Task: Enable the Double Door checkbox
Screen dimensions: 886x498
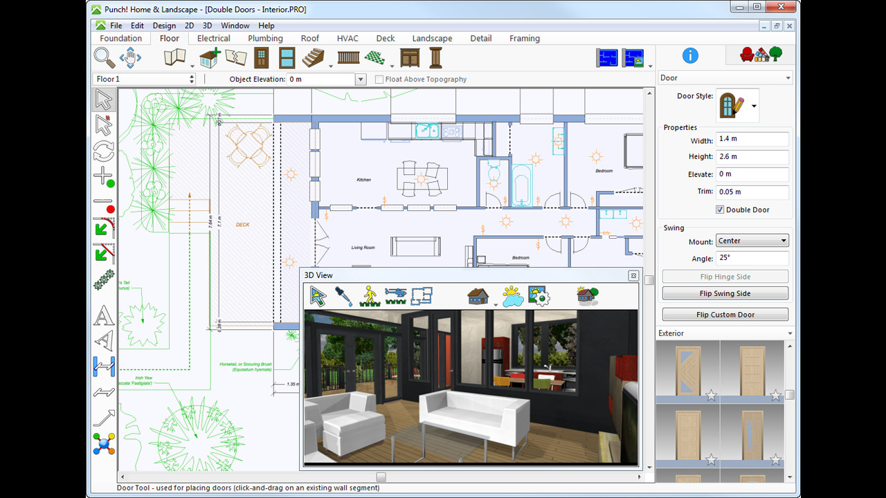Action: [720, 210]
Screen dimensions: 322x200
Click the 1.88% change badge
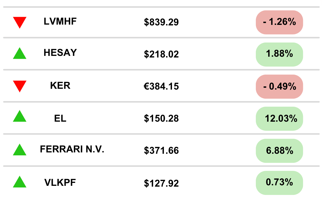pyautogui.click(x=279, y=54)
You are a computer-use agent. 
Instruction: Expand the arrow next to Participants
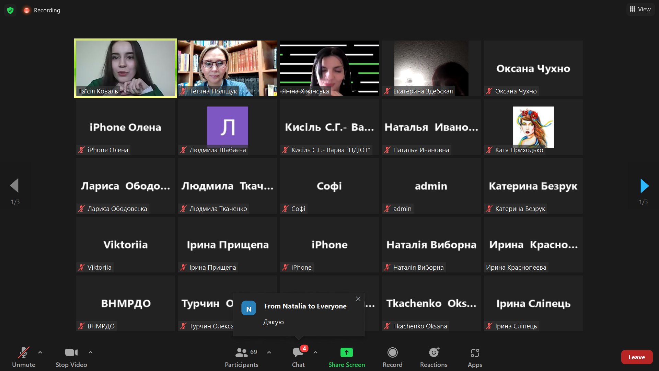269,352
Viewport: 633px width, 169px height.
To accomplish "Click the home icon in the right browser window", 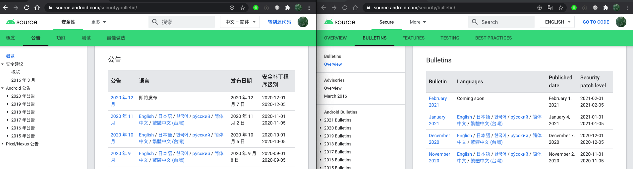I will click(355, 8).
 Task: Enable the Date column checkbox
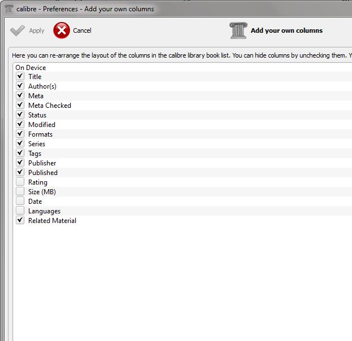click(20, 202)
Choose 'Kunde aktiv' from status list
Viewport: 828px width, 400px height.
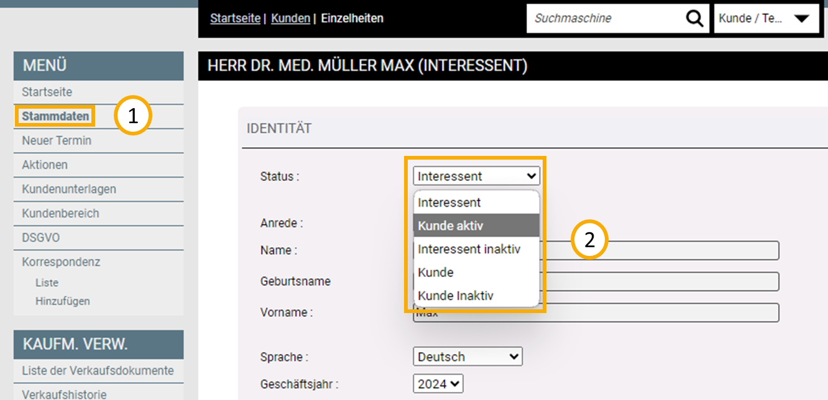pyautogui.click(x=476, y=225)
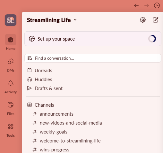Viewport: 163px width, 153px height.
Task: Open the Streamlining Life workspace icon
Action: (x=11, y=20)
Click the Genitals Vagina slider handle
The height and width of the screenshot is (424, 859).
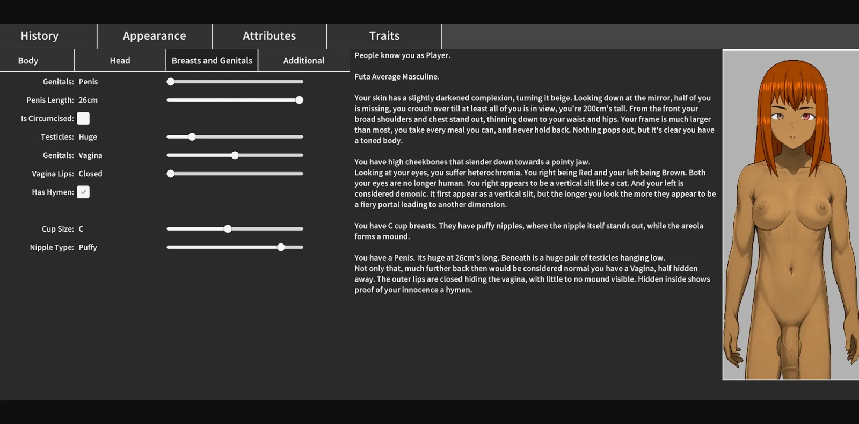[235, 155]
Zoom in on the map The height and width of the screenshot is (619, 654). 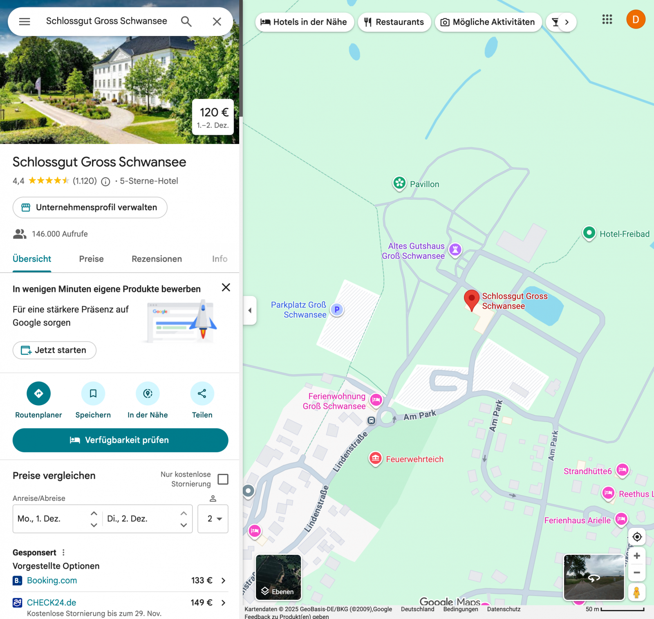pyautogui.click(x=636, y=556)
--*--
DO THIS: Count the lines in the rows above that contain the string "dimensions" with matching case, and reply with the number alone.

REPLY: 2